Hope someone can help. I have an old website redirected to a new one through page by page 301 .htaccess redirects. That's all fine, with the exception of the old robots.txt. The redirects include one for the root page / and this is effectively causing Google to follow the redirect when looking to download robots.txt.

This results in them displaying a 301 status in Webmaster Tools for robots text. The search string they follow to is "domain.comrobots.txt" which is not a domain, so they can't then find a 404. Don't think I can redirect from one robots.txt to the other,doesn't seem rational and they are not exactly the same anyway, the new site is similar but not identical.

Their seems no way to stop them looking for a robots.txt on the old site, can't even try URL removal with the 301, although this may not apply anyway. So what are you supposed to do about robots.txt when you redirect fom one site to another. No idea if the 301 on the old robots.txt will cause a problem but Google have been known to simply not crawl a site when there is a doubt, or oddity in robots.txt, which would make the redirects pointless.

I appreciate this must be a common situation but I have searched pretty well, including this forum and can't find an answer. Hope you can help.

JohnW
08-07-2008, 11:42 PM
>The redirects include one for the root page / and this is effectively causing Google to follow the redirect when looking to download robots.txt.

I'm really not sure what you mean but it sounds wrong. But anyhow Google will be using the robots.txt at the new site, regardless of what is or isn't redirected to it. As long as you have redirected every page of your site that google knows about, G will eventually stop looking for the old robots.txt.

Portran
08-08-2008, 08:53 AM
Hi JohnW

Thanks very much for the reply. What I meant by / is the redirection of the home page e.g.

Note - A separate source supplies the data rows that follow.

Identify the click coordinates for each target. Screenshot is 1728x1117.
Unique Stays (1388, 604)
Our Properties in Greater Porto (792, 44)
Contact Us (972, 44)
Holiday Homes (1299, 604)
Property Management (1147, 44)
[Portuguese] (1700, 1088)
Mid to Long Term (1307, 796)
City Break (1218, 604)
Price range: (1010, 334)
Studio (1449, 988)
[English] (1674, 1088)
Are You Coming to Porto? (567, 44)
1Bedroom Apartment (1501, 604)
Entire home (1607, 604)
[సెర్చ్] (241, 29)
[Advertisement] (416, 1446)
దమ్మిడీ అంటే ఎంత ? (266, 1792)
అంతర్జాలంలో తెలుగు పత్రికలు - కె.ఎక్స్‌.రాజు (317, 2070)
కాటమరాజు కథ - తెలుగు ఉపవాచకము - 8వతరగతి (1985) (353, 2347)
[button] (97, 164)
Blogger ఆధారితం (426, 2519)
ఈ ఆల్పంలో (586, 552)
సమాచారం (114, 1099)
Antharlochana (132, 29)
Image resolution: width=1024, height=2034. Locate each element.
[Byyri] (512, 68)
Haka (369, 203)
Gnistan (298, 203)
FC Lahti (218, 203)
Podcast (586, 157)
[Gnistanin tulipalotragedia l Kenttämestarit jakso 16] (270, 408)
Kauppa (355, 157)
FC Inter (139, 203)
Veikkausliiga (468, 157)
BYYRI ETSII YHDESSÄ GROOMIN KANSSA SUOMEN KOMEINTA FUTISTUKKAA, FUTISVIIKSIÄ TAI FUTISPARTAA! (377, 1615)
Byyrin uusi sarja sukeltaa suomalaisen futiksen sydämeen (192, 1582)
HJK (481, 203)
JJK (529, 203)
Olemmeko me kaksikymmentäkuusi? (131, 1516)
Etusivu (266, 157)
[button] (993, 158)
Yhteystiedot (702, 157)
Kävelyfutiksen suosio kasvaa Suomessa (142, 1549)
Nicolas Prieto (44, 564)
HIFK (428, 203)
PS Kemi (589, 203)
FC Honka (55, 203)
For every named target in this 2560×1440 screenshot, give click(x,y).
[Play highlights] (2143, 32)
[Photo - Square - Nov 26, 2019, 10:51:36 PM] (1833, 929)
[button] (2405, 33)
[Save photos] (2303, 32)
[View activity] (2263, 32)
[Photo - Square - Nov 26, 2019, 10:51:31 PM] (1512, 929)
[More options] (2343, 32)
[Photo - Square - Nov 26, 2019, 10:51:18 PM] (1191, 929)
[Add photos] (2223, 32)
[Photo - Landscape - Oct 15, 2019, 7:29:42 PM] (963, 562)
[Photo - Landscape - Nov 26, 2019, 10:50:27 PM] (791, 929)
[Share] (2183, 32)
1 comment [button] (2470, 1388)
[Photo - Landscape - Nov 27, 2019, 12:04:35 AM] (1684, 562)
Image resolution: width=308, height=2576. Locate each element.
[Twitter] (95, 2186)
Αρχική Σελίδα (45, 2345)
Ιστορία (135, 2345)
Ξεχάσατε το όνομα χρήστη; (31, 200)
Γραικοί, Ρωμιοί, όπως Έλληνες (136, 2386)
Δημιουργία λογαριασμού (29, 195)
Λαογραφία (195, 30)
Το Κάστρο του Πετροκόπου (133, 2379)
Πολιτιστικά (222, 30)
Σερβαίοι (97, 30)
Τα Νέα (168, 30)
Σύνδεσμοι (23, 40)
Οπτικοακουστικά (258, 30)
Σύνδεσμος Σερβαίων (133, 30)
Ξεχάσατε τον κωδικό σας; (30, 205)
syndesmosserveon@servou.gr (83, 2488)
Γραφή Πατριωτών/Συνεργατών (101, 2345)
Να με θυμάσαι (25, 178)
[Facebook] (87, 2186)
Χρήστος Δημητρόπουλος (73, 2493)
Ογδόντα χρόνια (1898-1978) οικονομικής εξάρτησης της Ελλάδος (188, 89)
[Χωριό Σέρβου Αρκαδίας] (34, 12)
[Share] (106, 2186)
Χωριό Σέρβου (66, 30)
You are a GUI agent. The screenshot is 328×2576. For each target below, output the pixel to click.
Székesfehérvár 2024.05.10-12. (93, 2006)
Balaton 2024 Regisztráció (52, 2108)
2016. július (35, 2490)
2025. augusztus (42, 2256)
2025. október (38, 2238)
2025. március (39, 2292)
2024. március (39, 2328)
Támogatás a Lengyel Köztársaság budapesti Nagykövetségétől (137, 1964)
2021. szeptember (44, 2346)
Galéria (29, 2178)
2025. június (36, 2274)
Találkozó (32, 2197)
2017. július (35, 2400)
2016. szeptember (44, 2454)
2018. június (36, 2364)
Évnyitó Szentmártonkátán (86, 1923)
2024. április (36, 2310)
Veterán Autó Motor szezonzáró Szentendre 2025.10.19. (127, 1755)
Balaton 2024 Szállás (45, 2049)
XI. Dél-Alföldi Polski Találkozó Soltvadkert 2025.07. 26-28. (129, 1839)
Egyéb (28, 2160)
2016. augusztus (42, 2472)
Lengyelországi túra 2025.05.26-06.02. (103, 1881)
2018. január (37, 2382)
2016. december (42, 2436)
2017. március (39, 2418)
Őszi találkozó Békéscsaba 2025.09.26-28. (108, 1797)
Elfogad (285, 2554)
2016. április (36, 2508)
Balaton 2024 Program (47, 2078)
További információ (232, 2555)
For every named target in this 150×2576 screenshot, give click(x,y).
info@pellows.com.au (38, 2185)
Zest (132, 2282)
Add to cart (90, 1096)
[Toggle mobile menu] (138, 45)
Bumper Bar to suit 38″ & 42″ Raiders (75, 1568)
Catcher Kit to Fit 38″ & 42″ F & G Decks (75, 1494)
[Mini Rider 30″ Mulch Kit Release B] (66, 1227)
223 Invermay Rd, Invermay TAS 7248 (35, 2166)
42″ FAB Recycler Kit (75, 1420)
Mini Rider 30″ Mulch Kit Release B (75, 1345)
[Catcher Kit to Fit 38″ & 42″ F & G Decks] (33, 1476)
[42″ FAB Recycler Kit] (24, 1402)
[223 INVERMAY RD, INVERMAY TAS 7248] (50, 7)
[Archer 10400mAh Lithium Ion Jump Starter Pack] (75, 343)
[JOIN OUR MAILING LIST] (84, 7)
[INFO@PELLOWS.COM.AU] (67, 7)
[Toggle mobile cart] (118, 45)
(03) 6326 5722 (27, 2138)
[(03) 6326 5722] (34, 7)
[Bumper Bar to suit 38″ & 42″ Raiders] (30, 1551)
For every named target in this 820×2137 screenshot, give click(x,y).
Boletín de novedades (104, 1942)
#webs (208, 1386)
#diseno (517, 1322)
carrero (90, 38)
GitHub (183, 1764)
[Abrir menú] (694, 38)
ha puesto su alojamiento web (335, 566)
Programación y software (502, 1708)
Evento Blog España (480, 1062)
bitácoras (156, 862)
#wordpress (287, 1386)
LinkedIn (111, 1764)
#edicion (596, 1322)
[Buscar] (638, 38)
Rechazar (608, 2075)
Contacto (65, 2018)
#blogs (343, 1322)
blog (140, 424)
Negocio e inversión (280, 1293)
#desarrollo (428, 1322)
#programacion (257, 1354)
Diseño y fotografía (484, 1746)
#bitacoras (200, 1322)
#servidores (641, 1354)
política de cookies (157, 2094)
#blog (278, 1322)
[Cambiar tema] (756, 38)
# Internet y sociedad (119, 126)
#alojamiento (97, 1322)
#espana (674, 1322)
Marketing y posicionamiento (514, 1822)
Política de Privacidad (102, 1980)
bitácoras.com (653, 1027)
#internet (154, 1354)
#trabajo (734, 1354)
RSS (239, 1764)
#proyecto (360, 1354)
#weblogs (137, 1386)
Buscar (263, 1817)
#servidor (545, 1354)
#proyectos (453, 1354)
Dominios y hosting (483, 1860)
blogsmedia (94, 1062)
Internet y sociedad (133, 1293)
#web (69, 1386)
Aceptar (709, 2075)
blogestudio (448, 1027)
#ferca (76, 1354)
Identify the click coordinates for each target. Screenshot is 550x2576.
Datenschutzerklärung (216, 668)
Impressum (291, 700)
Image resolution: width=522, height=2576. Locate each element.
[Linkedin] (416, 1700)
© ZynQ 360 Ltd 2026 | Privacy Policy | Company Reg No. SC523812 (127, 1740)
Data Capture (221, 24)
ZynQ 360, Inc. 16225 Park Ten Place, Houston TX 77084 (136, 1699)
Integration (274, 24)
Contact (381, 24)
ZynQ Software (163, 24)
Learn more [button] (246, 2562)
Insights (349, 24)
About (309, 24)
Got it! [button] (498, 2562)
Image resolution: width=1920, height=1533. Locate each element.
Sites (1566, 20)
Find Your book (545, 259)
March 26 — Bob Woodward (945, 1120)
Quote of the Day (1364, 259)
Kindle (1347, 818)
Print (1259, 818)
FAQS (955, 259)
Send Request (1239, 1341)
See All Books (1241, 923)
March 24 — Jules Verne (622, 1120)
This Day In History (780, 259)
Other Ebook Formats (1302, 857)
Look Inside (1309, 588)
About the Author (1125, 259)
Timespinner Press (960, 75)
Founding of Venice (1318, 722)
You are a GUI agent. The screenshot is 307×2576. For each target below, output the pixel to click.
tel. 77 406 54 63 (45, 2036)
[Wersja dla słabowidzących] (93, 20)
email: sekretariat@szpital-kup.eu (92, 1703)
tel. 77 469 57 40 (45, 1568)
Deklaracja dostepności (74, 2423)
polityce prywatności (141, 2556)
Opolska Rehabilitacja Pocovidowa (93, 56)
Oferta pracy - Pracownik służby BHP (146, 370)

Redirect 301 / http://www.newdomain.com (www.example.com)

The home page has always been just the root and indexed as such, with index.htm redirected to the root to avoid canonicalisation problems. So there's no option I know of to avoid that line, which then also redirects any pages that are not themselves individually redirected. This all works fine but I can't figure out what to do about the robots.txt.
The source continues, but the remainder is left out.